- **Exercise prompt**: When you reach the line containing "This screenshot has width=272, height=285." in the entries below, start writing out each line exactly, and stop after the line containing "You are a computer-use agent. This".

── Data for analysis

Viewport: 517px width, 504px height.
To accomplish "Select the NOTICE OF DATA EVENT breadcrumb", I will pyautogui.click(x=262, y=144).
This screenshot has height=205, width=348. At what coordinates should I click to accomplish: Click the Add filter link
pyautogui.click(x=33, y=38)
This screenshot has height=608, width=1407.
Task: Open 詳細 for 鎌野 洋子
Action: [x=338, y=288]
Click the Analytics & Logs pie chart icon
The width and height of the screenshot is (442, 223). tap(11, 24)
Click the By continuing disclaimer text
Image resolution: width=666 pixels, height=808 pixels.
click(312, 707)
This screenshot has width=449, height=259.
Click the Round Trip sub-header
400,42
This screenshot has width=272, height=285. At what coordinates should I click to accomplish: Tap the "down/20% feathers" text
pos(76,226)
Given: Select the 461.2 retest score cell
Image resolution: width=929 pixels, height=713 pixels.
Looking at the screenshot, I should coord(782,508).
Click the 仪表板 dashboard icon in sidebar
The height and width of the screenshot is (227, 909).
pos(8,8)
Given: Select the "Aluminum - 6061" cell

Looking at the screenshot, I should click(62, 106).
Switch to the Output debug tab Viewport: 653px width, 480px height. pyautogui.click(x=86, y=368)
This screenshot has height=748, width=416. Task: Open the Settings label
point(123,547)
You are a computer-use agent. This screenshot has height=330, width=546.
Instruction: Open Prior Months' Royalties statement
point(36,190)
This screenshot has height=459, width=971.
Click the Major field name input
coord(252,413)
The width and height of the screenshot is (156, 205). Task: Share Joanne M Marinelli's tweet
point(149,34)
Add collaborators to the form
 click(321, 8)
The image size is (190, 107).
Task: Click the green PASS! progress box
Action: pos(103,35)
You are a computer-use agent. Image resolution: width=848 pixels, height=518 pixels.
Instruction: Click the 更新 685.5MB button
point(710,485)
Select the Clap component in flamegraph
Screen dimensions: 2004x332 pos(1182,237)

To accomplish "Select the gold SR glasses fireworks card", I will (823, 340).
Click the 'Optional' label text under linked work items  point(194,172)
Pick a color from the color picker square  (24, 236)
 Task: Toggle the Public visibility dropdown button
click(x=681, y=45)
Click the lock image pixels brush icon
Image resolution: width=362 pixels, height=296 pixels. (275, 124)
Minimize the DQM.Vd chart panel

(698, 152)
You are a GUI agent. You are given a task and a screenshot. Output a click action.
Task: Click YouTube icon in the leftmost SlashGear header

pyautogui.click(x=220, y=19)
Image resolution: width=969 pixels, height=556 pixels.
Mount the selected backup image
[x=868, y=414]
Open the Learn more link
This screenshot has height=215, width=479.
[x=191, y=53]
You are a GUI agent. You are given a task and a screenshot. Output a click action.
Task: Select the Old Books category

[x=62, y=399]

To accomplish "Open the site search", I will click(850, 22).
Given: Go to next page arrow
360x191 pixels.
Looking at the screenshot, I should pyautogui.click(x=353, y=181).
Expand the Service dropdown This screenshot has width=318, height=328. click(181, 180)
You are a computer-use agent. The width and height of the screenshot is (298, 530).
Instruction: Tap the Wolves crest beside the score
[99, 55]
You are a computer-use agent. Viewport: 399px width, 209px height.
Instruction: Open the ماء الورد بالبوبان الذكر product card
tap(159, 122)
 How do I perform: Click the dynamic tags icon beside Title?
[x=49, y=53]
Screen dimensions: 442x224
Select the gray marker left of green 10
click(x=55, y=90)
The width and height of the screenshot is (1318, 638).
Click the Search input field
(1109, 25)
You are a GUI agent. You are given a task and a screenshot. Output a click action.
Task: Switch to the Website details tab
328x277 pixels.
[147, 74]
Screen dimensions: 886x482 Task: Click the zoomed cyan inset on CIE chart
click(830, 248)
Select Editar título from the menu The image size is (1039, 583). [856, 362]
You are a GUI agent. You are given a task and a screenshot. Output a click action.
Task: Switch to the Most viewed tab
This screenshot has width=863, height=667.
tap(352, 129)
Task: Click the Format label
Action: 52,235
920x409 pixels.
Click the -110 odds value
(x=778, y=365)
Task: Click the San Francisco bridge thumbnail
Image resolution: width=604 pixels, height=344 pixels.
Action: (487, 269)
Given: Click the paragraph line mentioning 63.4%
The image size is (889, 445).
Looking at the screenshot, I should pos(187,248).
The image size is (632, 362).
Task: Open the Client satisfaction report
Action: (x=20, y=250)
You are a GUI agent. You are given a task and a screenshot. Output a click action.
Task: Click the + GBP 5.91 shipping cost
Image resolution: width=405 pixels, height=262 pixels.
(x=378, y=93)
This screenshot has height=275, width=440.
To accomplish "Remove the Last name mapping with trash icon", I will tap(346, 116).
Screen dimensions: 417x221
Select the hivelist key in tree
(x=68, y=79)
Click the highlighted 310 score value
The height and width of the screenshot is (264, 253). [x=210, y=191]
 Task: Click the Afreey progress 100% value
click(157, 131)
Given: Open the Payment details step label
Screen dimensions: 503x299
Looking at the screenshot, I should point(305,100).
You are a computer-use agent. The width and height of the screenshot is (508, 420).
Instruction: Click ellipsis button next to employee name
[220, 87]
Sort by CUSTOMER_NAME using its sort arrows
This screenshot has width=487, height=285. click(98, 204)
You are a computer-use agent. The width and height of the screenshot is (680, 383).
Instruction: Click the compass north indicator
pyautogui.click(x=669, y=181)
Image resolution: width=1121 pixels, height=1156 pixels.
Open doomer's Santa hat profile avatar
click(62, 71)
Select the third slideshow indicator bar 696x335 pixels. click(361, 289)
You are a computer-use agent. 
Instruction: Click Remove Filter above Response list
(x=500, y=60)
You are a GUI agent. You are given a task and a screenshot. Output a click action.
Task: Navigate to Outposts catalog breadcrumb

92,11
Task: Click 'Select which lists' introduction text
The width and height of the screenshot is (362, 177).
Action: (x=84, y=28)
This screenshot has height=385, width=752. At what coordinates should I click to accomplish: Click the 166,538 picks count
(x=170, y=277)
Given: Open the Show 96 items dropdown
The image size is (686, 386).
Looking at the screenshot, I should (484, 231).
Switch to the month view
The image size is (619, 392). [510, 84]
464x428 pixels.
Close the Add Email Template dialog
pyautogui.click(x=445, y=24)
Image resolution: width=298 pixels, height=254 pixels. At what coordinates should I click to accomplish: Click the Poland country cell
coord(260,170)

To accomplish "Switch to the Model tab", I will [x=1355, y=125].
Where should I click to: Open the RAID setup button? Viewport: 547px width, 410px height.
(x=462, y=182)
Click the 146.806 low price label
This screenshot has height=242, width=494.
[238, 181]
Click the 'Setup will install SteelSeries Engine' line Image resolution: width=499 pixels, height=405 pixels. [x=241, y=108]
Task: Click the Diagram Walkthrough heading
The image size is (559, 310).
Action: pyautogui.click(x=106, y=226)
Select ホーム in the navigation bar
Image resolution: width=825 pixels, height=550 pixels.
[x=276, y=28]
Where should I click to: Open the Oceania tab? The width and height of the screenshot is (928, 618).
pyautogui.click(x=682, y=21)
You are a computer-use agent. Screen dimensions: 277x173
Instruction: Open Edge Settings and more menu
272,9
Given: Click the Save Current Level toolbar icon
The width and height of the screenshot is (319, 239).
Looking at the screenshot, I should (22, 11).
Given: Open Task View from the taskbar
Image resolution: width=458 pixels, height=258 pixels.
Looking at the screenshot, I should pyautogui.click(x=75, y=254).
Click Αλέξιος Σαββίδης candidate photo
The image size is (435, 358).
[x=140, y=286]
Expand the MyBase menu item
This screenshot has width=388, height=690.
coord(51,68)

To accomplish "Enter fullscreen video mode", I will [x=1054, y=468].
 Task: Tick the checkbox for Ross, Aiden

────

- **Problem solution**:
This screenshot has width=272, height=285. At what coordinates should I click to accomplish: Tap the "down/20% feathers" text
pos(76,226)
Given: Select the 461.2 retest score cell
Image resolution: width=929 pixels, height=713 pixels.
Looking at the screenshot, I should coord(782,508).
Click the 仪表板 dashboard icon in sidebar
The height and width of the screenshot is (227, 909).
pos(8,8)
Given: Select the "Aluminum - 6061" cell

Looking at the screenshot, I should click(62, 106).
Switch to the Output debug tab Viewport: 653px width, 480px height. pyautogui.click(x=86, y=368)
This screenshot has height=748, width=416. Task: Open the Settings label
point(123,547)
You are a computer-use agent. This screenshot has height=330, width=546.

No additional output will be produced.